PRAXISWISSEN

Sie reden mit, wenn Kollegen wieder länger arbeiten wollen

Bis zum Jahr 2019 hatten Arbeitnehmer lediglich die Möglichkeit, Teilzeit unbefristet zu beantragen (§ 8 Teilzeit- und Befristungsgesetz (TzBfG)). Hatten sie sich für Teilzeit entschieden, waren sie daran gebunden. Wollten sie wieder mehr arbeiten, konnten sie ihrem Arbeitgeber das mitteilen und sollten daraufhin bevorzugt behandelt werden. Einen Anspruch hatten sie jedoch nicht. Das hat sich Anfang 2019 geändert. Seitdem können Sie und Ihre Kolleginnen und Kollegen von Ihrem Arbeitgeber auch verlangen, dass Ihre Arbeitszeit für mindestens 1 Jahr und höchstens 5 Jahre befristet reduziert wird (Brückenteilzeit, § 9 a TzBfG).

Friederike Becker-Lerchner

31.03.2025 · 1 Min Lesezeit

Voraussetzungen des Rückkehrrechts

Voraussetzung für das Recht, die Arbeitszeit befristet zu verringern, ist, dass

  • die interessierte Kollegin bzw. der interessierte Kollege seit mehr als 6 Monaten bei Ihrem Arbeitgeber beschäftigt ist und dass
  • in Ihrem Unternehmen in der Regel mehr als 45 Arbeitnehmer arbeiten.

Zudem müssen Unternehmen mit 45 bis zu 200 Arbeitnehmern stets nur einem je angefangene 15 Arbeitnehmer einen Anspruch auf befristete Arbeitszeitverringerung gewähren. Erst ab einer Belegschaftsgröße von 200 Arbeitnehmern haben Ihre Kollegen ein volles Rückkehrrecht.

Wann Ihr Arbeitgeber einen Anspruch ablehnen kann

Ihr Arbeitgeber darf ein entsprechendes Gesuch aus dringenden betrieblichen Gründen ablehnen. In der Praxis dürfte es Ihrem Arbeitgeber allerdings sehr schwerfallen, zu beweisen, dass ein dringender betrieblicher Grund entgegensteht.

Wichtig: Gute Argumente sind das A und O

Für Ihre interessierten Kollegen kommt es im Zweifel darauf an, dass sie gut argumentieren. Dazu sollten sie auf die Unterstützung eines Rechtsanwalts zurückgreifen.

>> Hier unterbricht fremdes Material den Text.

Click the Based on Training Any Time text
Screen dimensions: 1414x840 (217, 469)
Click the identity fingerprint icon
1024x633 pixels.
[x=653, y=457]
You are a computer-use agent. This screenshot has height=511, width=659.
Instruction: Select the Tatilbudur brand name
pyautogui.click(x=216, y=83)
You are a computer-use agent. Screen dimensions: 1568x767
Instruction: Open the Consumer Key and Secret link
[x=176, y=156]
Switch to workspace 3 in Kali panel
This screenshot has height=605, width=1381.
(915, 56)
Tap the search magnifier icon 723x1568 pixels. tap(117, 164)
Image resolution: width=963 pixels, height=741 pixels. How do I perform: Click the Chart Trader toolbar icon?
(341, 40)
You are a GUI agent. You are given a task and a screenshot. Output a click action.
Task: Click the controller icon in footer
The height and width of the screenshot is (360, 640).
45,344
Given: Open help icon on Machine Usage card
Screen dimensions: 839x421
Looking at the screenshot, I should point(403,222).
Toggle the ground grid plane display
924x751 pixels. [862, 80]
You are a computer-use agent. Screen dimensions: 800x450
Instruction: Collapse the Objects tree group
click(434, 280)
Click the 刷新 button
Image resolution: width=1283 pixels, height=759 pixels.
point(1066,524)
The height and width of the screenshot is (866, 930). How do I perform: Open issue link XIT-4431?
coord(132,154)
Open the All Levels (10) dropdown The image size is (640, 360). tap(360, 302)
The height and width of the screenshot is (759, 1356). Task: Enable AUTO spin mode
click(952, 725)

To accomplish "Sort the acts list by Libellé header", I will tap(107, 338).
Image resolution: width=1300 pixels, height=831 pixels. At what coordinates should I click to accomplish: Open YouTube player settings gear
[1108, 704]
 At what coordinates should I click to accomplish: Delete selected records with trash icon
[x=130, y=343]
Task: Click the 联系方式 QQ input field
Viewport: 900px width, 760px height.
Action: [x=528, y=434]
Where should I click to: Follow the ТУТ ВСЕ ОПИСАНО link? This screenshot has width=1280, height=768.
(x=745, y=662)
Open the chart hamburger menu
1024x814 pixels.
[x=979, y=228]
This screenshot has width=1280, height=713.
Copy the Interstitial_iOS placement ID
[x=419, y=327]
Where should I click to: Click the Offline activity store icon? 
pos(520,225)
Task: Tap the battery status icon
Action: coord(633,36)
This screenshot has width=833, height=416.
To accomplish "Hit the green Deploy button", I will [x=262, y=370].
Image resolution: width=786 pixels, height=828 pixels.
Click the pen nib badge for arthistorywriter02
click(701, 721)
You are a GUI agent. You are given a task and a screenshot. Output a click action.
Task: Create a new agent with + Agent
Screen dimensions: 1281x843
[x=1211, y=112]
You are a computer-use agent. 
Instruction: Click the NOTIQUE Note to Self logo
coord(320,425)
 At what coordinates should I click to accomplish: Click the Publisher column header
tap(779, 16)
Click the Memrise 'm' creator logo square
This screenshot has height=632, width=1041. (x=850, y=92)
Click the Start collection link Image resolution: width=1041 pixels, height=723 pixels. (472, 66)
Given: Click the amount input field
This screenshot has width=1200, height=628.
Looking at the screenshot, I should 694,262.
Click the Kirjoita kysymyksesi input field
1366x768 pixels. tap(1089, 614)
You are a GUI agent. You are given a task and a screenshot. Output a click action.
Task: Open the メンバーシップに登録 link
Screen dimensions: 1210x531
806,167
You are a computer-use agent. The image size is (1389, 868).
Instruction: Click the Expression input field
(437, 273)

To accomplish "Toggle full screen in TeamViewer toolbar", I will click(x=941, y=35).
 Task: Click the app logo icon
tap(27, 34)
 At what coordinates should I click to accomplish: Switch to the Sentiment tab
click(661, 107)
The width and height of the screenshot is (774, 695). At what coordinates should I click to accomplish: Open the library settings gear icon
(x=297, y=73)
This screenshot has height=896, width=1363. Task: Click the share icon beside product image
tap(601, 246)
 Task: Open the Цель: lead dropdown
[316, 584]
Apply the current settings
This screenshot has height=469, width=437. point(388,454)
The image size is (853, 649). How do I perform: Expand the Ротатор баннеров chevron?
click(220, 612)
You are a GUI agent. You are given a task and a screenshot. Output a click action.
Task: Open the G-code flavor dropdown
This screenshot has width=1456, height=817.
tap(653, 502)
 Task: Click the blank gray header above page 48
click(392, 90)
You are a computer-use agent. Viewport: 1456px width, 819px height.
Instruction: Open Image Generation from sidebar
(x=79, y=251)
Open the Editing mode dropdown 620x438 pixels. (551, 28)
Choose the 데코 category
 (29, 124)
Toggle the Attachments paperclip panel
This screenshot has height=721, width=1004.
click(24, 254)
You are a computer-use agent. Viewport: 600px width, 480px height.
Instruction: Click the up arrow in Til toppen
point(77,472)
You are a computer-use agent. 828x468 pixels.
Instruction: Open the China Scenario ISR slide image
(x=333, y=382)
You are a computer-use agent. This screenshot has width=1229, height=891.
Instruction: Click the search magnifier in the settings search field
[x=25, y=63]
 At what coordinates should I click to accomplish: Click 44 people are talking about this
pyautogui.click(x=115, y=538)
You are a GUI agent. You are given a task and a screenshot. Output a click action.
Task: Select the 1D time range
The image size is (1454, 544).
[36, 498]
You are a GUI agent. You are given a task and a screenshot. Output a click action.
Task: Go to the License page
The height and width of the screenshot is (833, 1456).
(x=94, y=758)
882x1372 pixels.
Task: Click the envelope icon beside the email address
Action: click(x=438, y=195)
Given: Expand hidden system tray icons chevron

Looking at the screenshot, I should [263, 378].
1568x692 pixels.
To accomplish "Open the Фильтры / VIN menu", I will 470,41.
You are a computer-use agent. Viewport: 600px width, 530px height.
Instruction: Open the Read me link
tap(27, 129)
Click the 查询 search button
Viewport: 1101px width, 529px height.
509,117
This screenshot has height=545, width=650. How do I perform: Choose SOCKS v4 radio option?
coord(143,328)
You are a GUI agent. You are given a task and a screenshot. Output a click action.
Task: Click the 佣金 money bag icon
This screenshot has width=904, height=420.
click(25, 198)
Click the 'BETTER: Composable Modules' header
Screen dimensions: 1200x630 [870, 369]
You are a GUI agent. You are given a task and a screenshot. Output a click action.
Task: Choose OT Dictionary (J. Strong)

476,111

Brückenteilzeit von 1 bis 5 Jahren

Der Anspruch auf Rückkehr zur Vollzeit ist für einen Zeitraum von 1 bis 5 Jahren festgelegt. Das heißt: Der Arbeitnehmer muss sich im Voraus festlegen, mindestens 1 Jahr lang weniger zu arbeiten. Zudem hat er nach mehr als 5 Jahren kein Rückkehrrecht in Vollzeit mehr.

Antrag muss 3 Monate vorher gestellt werden

Ihre Kollegen müssen die gewünschte Arbeitszeitverringerung auch weiterhin spätestens 3 Monate vor deren Beginn in Textform beantragen. Das heißt z. B. per E-Mail, SMS oder WhatsApp. Selbstverständlich funktioniert auch ein herkömmlicher schriftlicher Antrag. Die entsprechenden Wünsche muss Ihr Arbeitgeber dann mit dem jeweiligen Arbeitnehmer besprechen. Ist er aus formalen oder betrieblichen Gründen mit der Arbeitszeitverringerung nicht einverstanden, muss Ihr Arbeitgeber Ihrem Kollegen das schriftlich mitteilen. Und zwar spätestens einen Monat vor dem Beginn der Arbeitszeitverringerung.

Wenn ein Kollege bereits einen Teilzeitantrag gestellt hat

Hat ein Kollege bereits einen Antrag auf befristete oder unbefristete Arbeitszeitverringerung gestellt, muss Ihr Arbeitgeber einen erneuten Antrag erst

  • 2 Jahre, nachdem er einer unbefristeten Arbeitszeitverringerung zugestimmt hat,
  • 2 Jahre, nachdem er eine befristete oder unbefristete Arbeitszeitverringerung berechtigterweise aufgrund entgegenstehender betrieblicher Gründe abgelehnt hat,
  • 1 Jahr, nachdem er eine befristete Arbeitszeitverringerung abgelehnt hat, weil er sein Soll bereits erfüllt hat (in Unternehmen mit 46 bis 200 Arbeitnehmern),
  • 1 Jahr, nachdem der Kollege aus einer befristeten Arbeitszeitverringerung zur ursprünglichen Arbeitszeit zurückgekehrt ist,

wieder prüfen.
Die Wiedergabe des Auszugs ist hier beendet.